Because opioids can have anxiolytic as well as antinociceptive properties, we confirmed that reduction of VMRs to CRD by opioids was due to an antinociceptive effect. To that end, the effect of an anxiolytic dose of diazepam was tested on responses to CRD in male 129S6 mice. At a dose reported to reduce anxiety without producing motor effects (0.3 mg/kg), diazepam had no significant effect (vs. vehicle) on VMRs to CRD (to 88.5 ± 7.8 and 86.5 ± 17.1% of baseline, respectively, 15 min after vehicle or diazepam; P = 0.909, unpaired t-test). This outcome also suggests that stress-produced anxiety or fear do not contribute to the response measure.

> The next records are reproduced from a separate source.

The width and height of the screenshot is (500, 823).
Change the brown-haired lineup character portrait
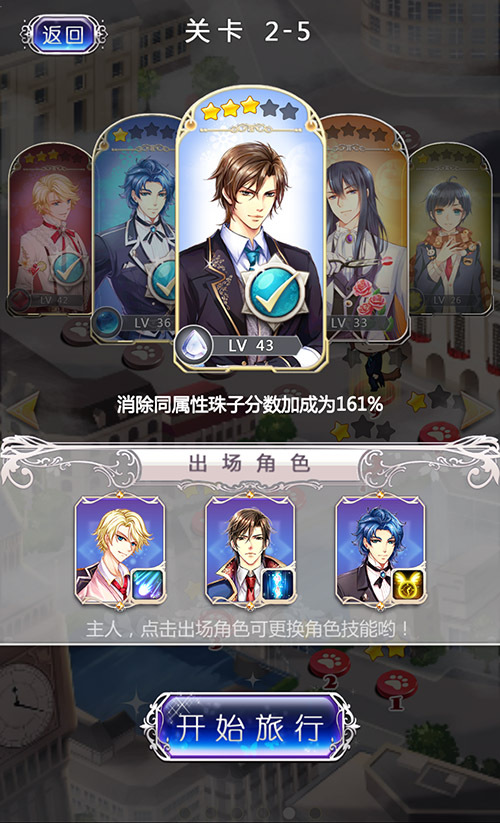click(250, 552)
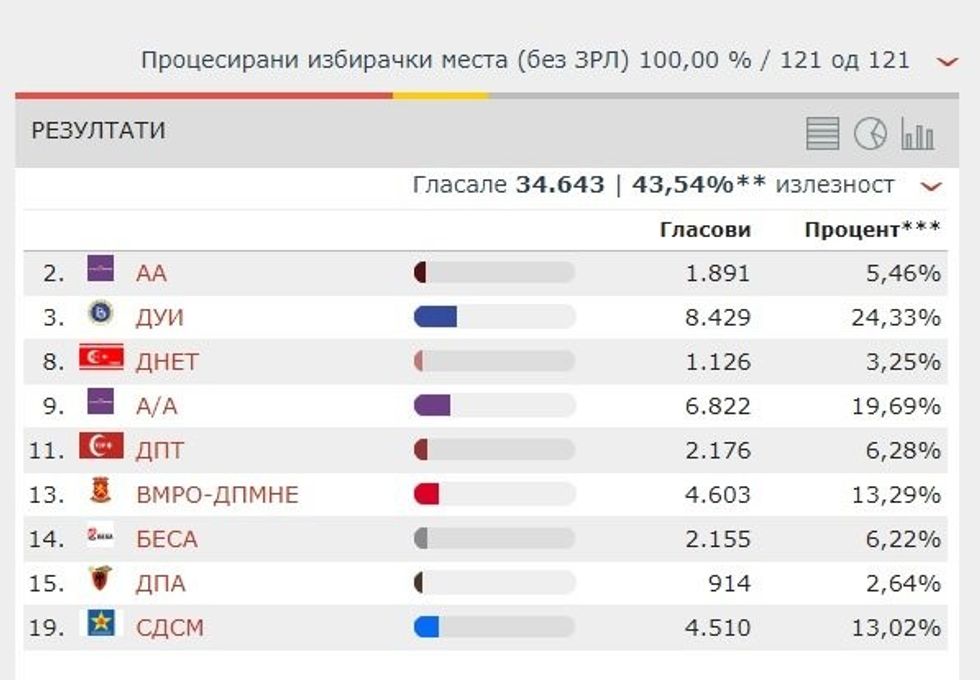
Task: Expand the излезност turnout details
Action: (932, 186)
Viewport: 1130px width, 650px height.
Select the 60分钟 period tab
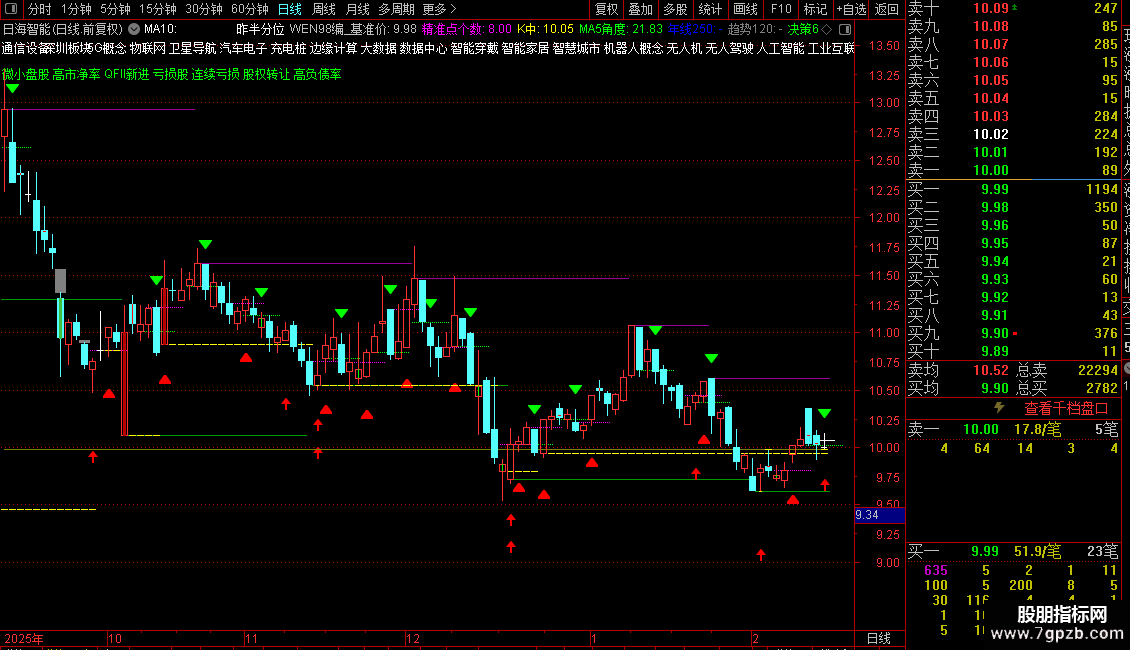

Visceral hyperalgesia. All further experiments were carried out in adult male 129S6 mice. Intracolonic instillation of 0.6% acetic acid has been reported to enhance pressor responses to CRD in anesthetized mice 1 h after treatment (32). Therefore, we tested mice before (data not shown) and 1 h after anesthesia alone or intracolonic instillation of 0.6% acetic acid or saline (Fig. 4A). However, responses to CRD were not enhanced by acetic acid treatment (F3,60 = 1.227, P = 0.308; two-way ANOVA for factor treatment), and we subsequently screened potential colonic inflammogens/irritants over longer time courses. Mice were tested before and at 1, 2, 4, 6, 8, 12, and 24 h after intracolonic instillation of one of the following: 5% dextrose in water (not shown), saline, 0.25% mustard oil, 0.003% capsaicin, or 30% ethanol. The only intracolonic treatment to significantly enhance responses to CRD was 30% ethanol (Fig. 4B). Mustard oil, capsaicin (Fig. 4B), dextrose in water, and saline (not shown) all failed to significantly affect responses to CRD over the time course studied (P > 0.05 vs. baseline, two-way ANOVA for factor time within treatment).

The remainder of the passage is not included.